▶ _INSTRUCTIONS FOR THE TASK_
Return each line of the material below exactly. Begin at the first and end on the line with "Screen dimensions: 577x434".
((
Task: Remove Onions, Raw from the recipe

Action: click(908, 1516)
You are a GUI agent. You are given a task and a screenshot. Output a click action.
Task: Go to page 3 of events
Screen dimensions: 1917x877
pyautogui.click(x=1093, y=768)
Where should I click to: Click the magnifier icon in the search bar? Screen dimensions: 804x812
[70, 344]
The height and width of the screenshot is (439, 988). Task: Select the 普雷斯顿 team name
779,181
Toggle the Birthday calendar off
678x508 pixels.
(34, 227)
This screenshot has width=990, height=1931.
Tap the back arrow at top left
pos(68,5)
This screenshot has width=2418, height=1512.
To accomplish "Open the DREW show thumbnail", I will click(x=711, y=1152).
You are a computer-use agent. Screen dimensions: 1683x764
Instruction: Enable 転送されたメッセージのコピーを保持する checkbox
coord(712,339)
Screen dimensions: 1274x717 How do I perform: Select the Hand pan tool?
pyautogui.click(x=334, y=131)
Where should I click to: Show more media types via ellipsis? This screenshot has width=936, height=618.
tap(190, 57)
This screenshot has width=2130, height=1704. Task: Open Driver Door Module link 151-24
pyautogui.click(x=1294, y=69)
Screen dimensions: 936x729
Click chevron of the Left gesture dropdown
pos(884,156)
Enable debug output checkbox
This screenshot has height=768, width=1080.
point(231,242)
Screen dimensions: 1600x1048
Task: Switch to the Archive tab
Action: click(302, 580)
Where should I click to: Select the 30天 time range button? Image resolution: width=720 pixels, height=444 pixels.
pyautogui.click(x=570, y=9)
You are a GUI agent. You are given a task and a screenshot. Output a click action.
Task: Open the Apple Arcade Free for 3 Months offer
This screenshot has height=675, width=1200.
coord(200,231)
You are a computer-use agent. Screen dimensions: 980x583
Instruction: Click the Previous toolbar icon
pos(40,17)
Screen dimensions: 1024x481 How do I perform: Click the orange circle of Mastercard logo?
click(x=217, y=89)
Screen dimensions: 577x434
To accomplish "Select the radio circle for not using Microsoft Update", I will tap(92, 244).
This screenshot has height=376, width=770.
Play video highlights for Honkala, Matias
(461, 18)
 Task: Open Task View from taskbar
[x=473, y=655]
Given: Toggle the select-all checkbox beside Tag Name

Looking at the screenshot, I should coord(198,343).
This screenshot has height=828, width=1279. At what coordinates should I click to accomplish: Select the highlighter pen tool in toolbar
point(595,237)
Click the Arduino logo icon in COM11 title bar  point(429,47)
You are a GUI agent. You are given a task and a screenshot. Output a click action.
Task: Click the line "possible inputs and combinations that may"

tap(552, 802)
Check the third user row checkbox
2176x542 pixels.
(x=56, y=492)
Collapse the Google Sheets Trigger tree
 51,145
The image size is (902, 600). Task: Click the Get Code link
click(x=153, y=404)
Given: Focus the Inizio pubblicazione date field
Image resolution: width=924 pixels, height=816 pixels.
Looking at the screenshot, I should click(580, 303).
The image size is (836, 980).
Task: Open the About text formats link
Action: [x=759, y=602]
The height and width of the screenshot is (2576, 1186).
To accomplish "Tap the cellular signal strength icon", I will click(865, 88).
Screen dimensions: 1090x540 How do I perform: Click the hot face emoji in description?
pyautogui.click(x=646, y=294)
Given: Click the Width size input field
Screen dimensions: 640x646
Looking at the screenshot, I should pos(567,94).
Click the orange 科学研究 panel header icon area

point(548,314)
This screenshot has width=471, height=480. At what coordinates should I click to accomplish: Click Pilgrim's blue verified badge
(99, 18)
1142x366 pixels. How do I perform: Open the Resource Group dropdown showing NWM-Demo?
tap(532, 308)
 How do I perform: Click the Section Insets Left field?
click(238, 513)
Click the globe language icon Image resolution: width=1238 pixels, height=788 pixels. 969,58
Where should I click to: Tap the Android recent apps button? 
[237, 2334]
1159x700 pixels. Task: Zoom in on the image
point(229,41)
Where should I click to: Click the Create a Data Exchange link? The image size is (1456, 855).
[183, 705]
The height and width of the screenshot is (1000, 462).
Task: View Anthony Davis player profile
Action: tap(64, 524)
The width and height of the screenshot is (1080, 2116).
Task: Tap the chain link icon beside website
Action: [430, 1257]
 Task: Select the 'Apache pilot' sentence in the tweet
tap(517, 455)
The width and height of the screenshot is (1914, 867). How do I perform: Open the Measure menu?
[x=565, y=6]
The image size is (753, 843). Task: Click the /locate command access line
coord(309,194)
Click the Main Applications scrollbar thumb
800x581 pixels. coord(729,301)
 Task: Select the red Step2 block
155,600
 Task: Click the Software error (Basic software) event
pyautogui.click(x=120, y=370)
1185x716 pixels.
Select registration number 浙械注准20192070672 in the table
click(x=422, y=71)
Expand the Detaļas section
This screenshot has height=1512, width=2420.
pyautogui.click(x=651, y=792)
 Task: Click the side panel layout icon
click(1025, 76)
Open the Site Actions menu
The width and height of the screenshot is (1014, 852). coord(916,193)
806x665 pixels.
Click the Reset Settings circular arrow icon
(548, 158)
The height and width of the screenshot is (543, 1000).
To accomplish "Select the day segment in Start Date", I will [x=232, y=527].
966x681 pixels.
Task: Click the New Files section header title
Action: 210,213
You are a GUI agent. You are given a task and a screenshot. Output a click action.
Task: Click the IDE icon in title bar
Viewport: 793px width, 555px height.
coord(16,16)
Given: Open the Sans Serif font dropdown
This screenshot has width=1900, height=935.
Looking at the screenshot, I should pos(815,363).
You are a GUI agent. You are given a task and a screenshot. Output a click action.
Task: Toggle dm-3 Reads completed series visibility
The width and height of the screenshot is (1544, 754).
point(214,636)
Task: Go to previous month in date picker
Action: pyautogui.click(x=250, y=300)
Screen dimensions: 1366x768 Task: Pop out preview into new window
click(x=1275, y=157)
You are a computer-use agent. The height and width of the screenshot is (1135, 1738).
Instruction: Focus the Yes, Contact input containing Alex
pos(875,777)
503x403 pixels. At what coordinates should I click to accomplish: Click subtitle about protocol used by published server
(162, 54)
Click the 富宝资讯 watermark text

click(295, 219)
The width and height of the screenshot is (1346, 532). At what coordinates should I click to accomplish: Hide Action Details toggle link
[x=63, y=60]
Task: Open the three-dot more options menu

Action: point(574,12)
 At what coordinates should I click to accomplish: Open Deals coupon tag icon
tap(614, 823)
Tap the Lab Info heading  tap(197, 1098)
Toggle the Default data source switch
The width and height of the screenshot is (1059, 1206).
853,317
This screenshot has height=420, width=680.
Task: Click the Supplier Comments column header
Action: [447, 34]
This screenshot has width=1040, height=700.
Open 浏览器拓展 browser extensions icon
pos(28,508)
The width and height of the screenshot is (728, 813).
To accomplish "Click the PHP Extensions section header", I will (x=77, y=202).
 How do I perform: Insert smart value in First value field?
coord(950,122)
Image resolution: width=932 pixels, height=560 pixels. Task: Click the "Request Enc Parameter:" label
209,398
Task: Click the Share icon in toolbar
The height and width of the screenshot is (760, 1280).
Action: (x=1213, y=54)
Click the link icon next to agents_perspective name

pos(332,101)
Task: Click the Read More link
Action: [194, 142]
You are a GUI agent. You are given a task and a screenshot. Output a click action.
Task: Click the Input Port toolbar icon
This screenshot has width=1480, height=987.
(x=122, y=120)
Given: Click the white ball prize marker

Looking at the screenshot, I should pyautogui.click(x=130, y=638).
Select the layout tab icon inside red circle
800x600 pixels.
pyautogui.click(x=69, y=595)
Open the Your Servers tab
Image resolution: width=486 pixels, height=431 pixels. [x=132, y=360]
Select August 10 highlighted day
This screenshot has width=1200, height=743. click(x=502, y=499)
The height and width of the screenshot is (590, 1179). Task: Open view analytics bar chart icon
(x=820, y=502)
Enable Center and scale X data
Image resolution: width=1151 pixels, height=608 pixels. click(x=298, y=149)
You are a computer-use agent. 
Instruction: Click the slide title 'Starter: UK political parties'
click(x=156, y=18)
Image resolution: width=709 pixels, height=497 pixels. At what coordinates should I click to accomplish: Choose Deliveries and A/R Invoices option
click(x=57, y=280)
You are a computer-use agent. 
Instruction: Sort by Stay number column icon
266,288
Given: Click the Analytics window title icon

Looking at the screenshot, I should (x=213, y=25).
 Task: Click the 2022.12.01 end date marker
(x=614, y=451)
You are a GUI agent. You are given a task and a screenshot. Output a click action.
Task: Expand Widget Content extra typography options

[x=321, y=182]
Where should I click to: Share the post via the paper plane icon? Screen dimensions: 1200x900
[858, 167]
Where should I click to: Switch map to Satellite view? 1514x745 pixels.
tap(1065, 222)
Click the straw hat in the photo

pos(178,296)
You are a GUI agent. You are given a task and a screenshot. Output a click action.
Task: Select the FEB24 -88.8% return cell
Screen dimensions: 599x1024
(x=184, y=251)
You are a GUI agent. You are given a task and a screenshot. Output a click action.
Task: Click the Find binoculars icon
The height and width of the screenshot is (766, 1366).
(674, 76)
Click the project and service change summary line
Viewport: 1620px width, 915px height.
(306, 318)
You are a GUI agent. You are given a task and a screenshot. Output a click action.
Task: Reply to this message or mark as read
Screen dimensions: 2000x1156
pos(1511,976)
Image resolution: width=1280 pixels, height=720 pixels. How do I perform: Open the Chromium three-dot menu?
))
▶ _RESULT BELOW_
Task: Remove Onions, Raw from the recipe

Action: click(908, 1516)
You are a GUI agent. You are given a task and a screenshot. Output a click action.
Task: Go to page 3 of events
Screen dimensions: 1917x877
pyautogui.click(x=1093, y=768)
Where should I click to: Click the magnifier icon in the search bar? Screen dimensions: 804x812
[70, 344]
The height and width of the screenshot is (439, 988). Task: Select the 普雷斯顿 team name
779,181
Toggle the Birthday calendar off
678x508 pixels.
(34, 227)
This screenshot has width=990, height=1931.
Tap the back arrow at top left
pos(68,5)
This screenshot has width=2418, height=1512.
To accomplish "Open the DREW show thumbnail", I will click(x=711, y=1152).
You are a computer-use agent. Screen dimensions: 1683x764
Instruction: Enable 転送されたメッセージのコピーを保持する checkbox
coord(712,339)
Screen dimensions: 1274x717 How do I perform: Select the Hand pan tool?
pyautogui.click(x=334, y=131)
Where should I click to: Show more media types via ellipsis? This screenshot has width=936, height=618.
tap(190, 57)
This screenshot has width=2130, height=1704. Task: Open Driver Door Module link 151-24
pyautogui.click(x=1294, y=69)
Screen dimensions: 936x729
Click chevron of the Left gesture dropdown
pos(884,156)
Enable debug output checkbox
This screenshot has height=768, width=1080.
point(231,242)
Screen dimensions: 1600x1048
Task: Switch to the Archive tab
Action: click(302, 580)
Where should I click to: Select the 30天 time range button? Image resolution: width=720 pixels, height=444 pixels.
pyautogui.click(x=570, y=9)
You are a GUI agent. You are given a task and a screenshot. Output a click action.
Task: Open the Apple Arcade Free for 3 Months offer
This screenshot has height=675, width=1200.
coord(200,231)
You are a computer-use agent. Screen dimensions: 980x583
Instruction: Click the Previous toolbar icon
pos(40,17)
Screen dimensions: 1024x481 How do I perform: Click the orange circle of Mastercard logo?
click(x=217, y=89)
Screen dimensions: 577x434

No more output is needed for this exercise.